Would you output the lines from the one with "The image size" through the last line of the material below, exactly, but without pictures?
Start of Materials provided
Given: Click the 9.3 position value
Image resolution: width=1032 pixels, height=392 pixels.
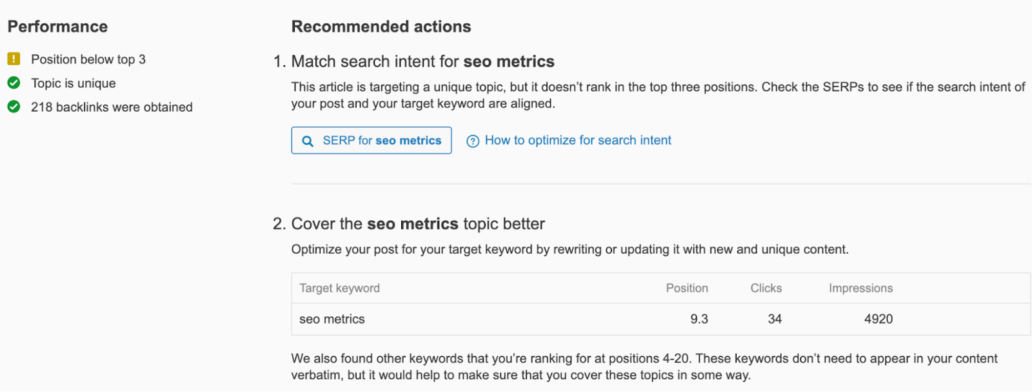Looking at the screenshot, I should coord(699,319).
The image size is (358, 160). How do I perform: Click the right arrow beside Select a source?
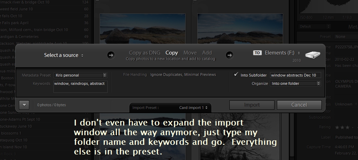111,55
End of Materials provided
§ **Response box**
The image size is (358, 160). How do I perform: Click the right arrow beside Select a source?
111,55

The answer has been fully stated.